*Exercise objective*. Write the entries out exactly, with the final line being the one containing "Task: Select the 23/3 due date cell".

======== Material for this task

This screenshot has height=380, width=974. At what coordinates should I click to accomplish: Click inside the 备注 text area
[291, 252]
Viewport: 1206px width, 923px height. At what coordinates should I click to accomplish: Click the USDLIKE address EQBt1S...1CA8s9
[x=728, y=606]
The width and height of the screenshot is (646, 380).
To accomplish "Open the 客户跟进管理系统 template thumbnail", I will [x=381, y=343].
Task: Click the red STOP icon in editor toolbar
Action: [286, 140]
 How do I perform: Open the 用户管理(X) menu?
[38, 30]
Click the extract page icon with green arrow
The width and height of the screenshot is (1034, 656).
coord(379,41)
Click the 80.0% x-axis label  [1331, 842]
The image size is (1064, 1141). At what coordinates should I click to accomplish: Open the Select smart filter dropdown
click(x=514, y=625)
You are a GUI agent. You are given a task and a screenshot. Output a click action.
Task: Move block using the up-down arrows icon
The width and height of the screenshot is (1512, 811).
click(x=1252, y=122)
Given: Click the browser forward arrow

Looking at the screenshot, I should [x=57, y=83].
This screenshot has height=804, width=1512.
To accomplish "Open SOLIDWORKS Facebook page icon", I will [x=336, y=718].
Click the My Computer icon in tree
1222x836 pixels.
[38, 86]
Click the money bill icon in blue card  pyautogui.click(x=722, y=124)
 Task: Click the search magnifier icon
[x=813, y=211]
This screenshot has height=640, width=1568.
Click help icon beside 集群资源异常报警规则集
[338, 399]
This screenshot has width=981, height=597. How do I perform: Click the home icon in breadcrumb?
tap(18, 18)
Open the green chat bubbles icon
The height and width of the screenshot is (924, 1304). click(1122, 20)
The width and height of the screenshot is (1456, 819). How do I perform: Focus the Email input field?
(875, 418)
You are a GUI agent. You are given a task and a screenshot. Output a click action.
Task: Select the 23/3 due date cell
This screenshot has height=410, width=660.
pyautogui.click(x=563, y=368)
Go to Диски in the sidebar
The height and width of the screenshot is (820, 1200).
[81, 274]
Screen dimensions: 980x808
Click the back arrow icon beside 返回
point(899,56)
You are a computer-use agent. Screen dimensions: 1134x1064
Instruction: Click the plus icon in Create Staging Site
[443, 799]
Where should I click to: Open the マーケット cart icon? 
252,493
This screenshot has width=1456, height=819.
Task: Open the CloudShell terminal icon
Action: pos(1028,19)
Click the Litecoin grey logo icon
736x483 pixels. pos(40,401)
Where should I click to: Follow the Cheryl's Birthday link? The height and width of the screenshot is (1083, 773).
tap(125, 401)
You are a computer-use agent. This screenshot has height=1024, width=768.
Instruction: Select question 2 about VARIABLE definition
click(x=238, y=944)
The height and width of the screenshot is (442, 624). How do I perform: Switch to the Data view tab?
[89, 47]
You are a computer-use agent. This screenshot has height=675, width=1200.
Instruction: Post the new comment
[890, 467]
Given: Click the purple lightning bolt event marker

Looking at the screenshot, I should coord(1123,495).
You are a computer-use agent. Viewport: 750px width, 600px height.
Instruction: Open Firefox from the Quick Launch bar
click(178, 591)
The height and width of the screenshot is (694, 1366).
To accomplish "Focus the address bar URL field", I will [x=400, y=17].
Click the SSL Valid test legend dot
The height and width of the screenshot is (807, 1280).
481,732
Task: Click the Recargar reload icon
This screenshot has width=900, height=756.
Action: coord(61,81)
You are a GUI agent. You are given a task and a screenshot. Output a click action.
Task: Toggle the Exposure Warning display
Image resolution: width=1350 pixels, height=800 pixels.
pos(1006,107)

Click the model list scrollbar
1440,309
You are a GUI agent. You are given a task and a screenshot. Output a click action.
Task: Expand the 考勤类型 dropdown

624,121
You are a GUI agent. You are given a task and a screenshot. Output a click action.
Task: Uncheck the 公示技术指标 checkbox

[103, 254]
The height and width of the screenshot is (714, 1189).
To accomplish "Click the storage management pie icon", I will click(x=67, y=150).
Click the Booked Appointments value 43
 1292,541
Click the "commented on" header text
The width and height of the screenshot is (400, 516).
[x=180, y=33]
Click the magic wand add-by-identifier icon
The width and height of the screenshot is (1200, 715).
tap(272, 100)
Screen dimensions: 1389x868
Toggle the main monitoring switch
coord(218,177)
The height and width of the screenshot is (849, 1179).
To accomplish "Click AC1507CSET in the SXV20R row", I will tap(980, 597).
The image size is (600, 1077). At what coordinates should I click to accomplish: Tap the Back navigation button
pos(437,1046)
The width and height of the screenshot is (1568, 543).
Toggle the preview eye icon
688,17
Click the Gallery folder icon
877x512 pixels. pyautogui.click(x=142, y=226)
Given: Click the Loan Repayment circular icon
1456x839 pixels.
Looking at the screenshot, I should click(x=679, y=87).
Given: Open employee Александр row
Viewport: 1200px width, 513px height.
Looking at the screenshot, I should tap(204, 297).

================

*Problem solution*.
This screenshot has height=380, width=974. At what coordinates should I click to accomplish: Click inside the 备注 text area
[291, 252]
Viewport: 1206px width, 923px height. At what coordinates should I click to accomplish: Click the USDLIKE address EQBt1S...1CA8s9
[x=728, y=606]
The width and height of the screenshot is (646, 380).
To accomplish "Open the 客户跟进管理系统 template thumbnail", I will [x=381, y=343].
Task: Click the red STOP icon in editor toolbar
Action: [286, 140]
 How do I perform: Open the 用户管理(X) menu?
[38, 30]
Click the extract page icon with green arrow
The width and height of the screenshot is (1034, 656).
coord(379,41)
Click the 80.0% x-axis label  [1331, 842]
The image size is (1064, 1141). At what coordinates should I click to accomplish: Open the Select smart filter dropdown
click(x=514, y=625)
You are a GUI agent. You are given a task and a screenshot. Output a click action.
Task: Move block using the up-down arrows icon
The width and height of the screenshot is (1512, 811).
click(x=1252, y=122)
Given: Click the browser forward arrow

Looking at the screenshot, I should [x=57, y=83].
This screenshot has height=804, width=1512.
To accomplish "Open SOLIDWORKS Facebook page icon", I will [x=336, y=718].
Click the My Computer icon in tree
1222x836 pixels.
[38, 86]
Click the money bill icon in blue card  pyautogui.click(x=722, y=124)
 Task: Click the search magnifier icon
[x=813, y=211]
This screenshot has height=640, width=1568.
Click help icon beside 集群资源异常报警规则集
[338, 399]
This screenshot has width=981, height=597. How do I perform: Click the home icon in breadcrumb?
tap(18, 18)
Open the green chat bubbles icon
The height and width of the screenshot is (924, 1304). click(1122, 20)
The width and height of the screenshot is (1456, 819). How do I perform: Focus the Email input field?
(875, 418)
You are a GUI agent. You are given a task and a screenshot. Output a click action.
Task: Select the 23/3 due date cell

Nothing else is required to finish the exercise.